Por poco que te interese el diseño y la ilustración barcelonesa, seguro que has oído hablar de Reskate Studio. Lo crearon en el año 2010 María López y Javier de Riba, una artista de San Sebastián y uno de Barcelona que a menudo aprovechan la estética de otros tiempos para hablar del mundo de hoy. Se conocieron en Viena, donde los dos trabajaban, ella en un estudio de diseño y él en una agencia de publicidad. Volvieron a coincidir en Barcelona, cuando María vino a hacer un máster en tipografía. Eran tiempos de crisis y Javier, cosas que pasan cuando eres el último en llegar, había perdido el trabajo. Así que los dos empezaron a dar vueltas a una manera de ser creativos y ganarse la vida a la vez.

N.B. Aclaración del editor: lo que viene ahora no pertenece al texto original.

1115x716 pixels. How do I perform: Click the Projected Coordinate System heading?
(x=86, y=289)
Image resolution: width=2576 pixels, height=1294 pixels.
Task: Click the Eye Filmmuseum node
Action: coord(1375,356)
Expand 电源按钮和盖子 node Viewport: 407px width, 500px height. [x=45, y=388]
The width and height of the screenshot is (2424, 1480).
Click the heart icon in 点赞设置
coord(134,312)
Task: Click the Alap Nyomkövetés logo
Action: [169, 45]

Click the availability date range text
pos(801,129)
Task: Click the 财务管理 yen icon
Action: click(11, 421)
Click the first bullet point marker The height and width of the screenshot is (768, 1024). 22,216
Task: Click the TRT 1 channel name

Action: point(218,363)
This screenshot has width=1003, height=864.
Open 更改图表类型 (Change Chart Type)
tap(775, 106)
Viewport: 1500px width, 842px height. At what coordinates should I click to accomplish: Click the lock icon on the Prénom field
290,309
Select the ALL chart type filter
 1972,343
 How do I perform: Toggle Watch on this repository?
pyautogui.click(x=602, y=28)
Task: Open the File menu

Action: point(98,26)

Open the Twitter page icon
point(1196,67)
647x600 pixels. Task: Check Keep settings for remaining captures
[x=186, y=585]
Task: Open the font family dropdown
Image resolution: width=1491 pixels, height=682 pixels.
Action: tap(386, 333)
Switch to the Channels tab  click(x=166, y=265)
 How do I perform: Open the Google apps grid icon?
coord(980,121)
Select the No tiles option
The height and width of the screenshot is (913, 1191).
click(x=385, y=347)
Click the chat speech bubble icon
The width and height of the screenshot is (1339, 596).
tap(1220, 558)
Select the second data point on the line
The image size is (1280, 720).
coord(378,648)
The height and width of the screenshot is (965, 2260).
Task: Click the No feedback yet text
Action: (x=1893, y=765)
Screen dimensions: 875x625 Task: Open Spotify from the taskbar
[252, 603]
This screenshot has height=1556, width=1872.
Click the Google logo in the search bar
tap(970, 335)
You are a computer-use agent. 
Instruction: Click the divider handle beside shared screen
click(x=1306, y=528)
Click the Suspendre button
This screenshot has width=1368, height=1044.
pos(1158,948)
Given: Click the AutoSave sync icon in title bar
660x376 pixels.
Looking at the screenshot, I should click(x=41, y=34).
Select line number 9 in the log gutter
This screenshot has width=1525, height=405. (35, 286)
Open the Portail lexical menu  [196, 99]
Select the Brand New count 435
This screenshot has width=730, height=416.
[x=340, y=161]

Y con un amor compartido por la sostenibilidad, el reciclaje y las técnicas artesanales, empezaron a reconvertir viejos skates en superficies para la creación artística en un proyecto conjunto con Edu Pi. Ilustraron algunos, pero su trabajo consistió en localizar artistas, proponerles decorar un viejo skate y montar exposiciones. Expertos en lettering, el diseño que toma palabras y letras como motivo, empezaron a crear murales de entrada en las exposiciones que organizaban. Y de aquí al muralismo solo había un paso. Han acabado creando obras murales de grandes dimensiones en lugares que van de San Antonio (Tejas) a Shenzhen (China), pasando por Viena (Austria), a veces incluso utilizando pintura fotoluminiscente con el fin de mostrar dos realidades en una. Seguro que has visto sus creaciones, porque alguna se ha hecho bastante famosa en la ciudad. En el 2017 decoraron la fachada de la sede del Distrito de Gràcia, una intervención respetuosa, perfectamente ligada a la tradición de la fiesta y tan estéticamente bien encontrada como poco invasiva. No es extraño que una obra pensada para ser efímera acabara quedándose en la fachada de la plaza de la Vila de Gràcia un año entero. Y es que ellos son todos unos expertos en zambullirse en la estética de otros tiempos. No es extraño que el dúo cómico Venga Monjas les pidiera que crearan la escenografía setentera para el videoclip de Enséñame a amar, un tema del músico de culto Joe Crepúsculo.
 
La cartelería modernista, el packaging antiguo o las cajas de cerillas que utilizaba la abuela son algunas de las fuentes de inspiración de una pareja de creadores que utilizan las imágenes y los formatos publicitarios no para vender cosas, sino para lanzar mensajes extraídos de la cultura popular y compartirlos en el espacio público. En un mural de grandes dimensiones o en el objeto más humilde diseñado por estos creadores te puedes encontrar un dicho que hace mucho que no escuchabas ("Any gelat, any de blat" ["Año de nieves, año de bienes"], "Qui no té cap té cames" ["Quién no tenga cabeza, que tenga pies"]...). Son muestras de una cultura popular que tiene tanto peso en Cataluña como en el País Vasco.
 
El cartel que han creado para La Mercè 2020 es un ejemplo perfecto de esta cultura tradicional trasladada a nuestros tiempos. Es una Mercè que podría proceder perfectamente de un cartel de los años cuarenta. Una niña que representa la esperanza en las generaciones más nuevas y que, en posición activa, sostiene en la mano una langosta, el insecto convertido en plaga que hizo que los barceloneses de 1687 se pusieran en manos de la virgen de la Mercè. Cuando se detuvo la calamidad, la santa acabó siendo nombrada patrona de Barcelona. Hoy, este insecto que nos explica por sí solo toda la historia de un patronazgo y de una fiesta, marca la silueta de una sonrisa sobre la mascarilla inmaculada que lleva nuestra Mercè, un signo de los tiempos tan simbólico como los representantes del mundo natural que rodean a la chica.
 

Y es que entre el pelo de la Mercè del 2020 encontrarás pájaros que hacen pensar en la música de la fiesta, lagartijas que cambian de color y se transforman como hacen actores y actrices sobre un escenario, o unos árboles que, con sus largas raíces, representan la tradición que nos liga a la tierra. Porque también la biodiversidad, y la lucha por protegerla, es un signo de los tiempos que vivimos, unos tiempos de pandemia en que una humilde langosta representa, a la vez, un pasado de tradición y un mundo futuro más sostenible y natural.